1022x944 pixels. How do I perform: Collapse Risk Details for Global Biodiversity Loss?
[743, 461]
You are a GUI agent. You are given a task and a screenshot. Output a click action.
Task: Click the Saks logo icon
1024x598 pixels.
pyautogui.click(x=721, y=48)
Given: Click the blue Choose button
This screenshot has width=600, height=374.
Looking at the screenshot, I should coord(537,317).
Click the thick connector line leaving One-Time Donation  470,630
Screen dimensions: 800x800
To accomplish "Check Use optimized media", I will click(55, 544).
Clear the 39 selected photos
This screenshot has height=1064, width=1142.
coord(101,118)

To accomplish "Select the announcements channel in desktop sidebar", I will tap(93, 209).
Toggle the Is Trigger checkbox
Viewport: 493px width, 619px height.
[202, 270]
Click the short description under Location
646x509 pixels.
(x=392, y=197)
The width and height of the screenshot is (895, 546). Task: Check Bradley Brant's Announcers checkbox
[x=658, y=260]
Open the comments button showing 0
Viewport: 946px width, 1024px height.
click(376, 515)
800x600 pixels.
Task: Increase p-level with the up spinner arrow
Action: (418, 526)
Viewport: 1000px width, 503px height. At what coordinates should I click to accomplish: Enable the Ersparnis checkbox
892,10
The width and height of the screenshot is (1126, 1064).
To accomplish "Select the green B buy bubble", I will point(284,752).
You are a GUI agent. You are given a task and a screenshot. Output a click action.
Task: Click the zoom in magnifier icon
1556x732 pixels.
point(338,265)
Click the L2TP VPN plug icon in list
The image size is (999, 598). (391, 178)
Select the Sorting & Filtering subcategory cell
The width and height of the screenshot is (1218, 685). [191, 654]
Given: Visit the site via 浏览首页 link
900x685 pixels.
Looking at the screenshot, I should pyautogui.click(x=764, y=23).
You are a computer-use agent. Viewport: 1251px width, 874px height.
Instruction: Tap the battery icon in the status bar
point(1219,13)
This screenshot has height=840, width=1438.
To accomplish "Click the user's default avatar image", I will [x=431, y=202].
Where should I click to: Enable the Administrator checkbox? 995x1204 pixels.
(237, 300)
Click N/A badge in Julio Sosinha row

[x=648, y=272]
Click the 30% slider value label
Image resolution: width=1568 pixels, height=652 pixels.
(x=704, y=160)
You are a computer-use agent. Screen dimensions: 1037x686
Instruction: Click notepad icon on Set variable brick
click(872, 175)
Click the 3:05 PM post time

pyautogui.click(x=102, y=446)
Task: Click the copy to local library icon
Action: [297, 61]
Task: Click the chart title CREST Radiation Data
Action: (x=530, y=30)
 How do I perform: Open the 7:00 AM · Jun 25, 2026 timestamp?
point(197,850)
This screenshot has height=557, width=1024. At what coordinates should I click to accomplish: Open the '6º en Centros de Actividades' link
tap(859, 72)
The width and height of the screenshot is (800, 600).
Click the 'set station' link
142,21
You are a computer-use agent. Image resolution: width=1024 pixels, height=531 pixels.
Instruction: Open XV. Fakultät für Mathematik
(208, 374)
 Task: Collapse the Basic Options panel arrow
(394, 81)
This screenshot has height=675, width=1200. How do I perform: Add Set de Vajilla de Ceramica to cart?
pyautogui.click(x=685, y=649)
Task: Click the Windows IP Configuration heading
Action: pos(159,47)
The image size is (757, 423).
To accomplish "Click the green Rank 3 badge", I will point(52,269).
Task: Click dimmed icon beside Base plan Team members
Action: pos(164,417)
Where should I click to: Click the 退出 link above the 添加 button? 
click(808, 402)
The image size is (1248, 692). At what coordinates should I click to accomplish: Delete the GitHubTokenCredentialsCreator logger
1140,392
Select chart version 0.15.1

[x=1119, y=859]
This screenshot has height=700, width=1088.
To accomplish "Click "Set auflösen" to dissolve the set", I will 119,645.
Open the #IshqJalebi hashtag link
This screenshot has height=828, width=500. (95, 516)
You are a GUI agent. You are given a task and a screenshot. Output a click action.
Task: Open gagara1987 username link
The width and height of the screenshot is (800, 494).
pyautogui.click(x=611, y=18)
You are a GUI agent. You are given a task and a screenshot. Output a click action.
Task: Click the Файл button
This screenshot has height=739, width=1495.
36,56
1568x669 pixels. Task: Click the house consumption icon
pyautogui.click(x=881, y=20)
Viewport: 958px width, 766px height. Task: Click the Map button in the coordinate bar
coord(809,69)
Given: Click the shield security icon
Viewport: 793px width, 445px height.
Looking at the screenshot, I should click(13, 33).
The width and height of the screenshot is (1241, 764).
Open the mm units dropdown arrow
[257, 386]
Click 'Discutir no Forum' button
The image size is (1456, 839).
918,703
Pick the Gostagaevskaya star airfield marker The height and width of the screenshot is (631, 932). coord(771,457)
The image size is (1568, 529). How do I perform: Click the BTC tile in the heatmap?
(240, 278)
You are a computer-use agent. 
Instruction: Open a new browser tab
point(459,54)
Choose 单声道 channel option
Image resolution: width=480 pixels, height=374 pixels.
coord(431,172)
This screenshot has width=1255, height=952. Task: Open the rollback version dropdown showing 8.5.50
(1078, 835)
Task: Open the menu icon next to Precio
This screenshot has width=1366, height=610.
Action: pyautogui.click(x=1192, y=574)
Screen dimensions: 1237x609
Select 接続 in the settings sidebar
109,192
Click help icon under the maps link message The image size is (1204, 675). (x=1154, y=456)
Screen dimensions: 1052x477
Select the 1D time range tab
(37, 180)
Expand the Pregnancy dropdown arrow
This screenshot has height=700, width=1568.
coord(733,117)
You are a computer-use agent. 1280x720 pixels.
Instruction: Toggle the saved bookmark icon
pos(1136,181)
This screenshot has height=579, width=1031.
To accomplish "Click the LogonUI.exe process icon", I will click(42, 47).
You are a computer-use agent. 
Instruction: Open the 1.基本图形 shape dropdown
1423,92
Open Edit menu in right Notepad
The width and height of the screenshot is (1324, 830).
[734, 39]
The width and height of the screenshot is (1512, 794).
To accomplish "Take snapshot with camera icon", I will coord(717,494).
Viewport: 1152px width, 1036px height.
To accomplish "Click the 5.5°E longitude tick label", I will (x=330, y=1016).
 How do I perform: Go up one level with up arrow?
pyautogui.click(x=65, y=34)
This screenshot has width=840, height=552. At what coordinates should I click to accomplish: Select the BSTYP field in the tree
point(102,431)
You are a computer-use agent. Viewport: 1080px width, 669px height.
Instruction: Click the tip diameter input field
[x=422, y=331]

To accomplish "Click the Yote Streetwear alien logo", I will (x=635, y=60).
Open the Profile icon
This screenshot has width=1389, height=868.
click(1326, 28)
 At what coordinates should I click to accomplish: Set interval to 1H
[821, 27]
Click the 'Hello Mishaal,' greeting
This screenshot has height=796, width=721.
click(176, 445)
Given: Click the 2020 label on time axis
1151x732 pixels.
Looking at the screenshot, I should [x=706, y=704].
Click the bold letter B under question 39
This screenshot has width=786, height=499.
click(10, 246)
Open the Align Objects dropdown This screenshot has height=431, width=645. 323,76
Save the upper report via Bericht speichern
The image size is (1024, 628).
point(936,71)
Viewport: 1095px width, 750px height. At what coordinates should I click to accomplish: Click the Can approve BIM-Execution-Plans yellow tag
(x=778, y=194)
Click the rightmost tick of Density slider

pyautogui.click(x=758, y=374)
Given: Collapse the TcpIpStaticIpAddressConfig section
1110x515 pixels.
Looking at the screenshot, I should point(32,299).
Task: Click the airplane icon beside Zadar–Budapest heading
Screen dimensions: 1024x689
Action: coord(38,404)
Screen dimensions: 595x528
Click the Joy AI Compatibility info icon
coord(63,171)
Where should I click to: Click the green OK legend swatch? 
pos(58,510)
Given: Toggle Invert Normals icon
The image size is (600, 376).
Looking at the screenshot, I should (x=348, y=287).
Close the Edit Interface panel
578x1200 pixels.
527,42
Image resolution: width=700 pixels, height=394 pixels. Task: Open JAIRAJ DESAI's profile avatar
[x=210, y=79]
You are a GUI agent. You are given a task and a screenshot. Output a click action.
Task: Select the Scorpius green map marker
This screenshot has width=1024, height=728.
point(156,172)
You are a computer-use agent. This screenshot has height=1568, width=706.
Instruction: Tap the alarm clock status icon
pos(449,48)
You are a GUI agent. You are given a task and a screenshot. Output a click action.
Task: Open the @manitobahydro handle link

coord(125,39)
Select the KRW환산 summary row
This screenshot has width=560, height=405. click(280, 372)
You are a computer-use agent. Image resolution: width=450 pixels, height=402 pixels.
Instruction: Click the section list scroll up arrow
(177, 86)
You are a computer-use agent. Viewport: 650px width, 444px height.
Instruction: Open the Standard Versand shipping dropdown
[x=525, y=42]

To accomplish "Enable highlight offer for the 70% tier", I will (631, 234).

ABOUT THIS TASK —
Among the lines above, list those that contain the word "marker".

WRITTEN RESPONSE —
Pick the Gostagaevskaya star airfield marker The height and width of the screenshot is (631, 932). coord(771,457)
Task: Select the Scorpius green map marker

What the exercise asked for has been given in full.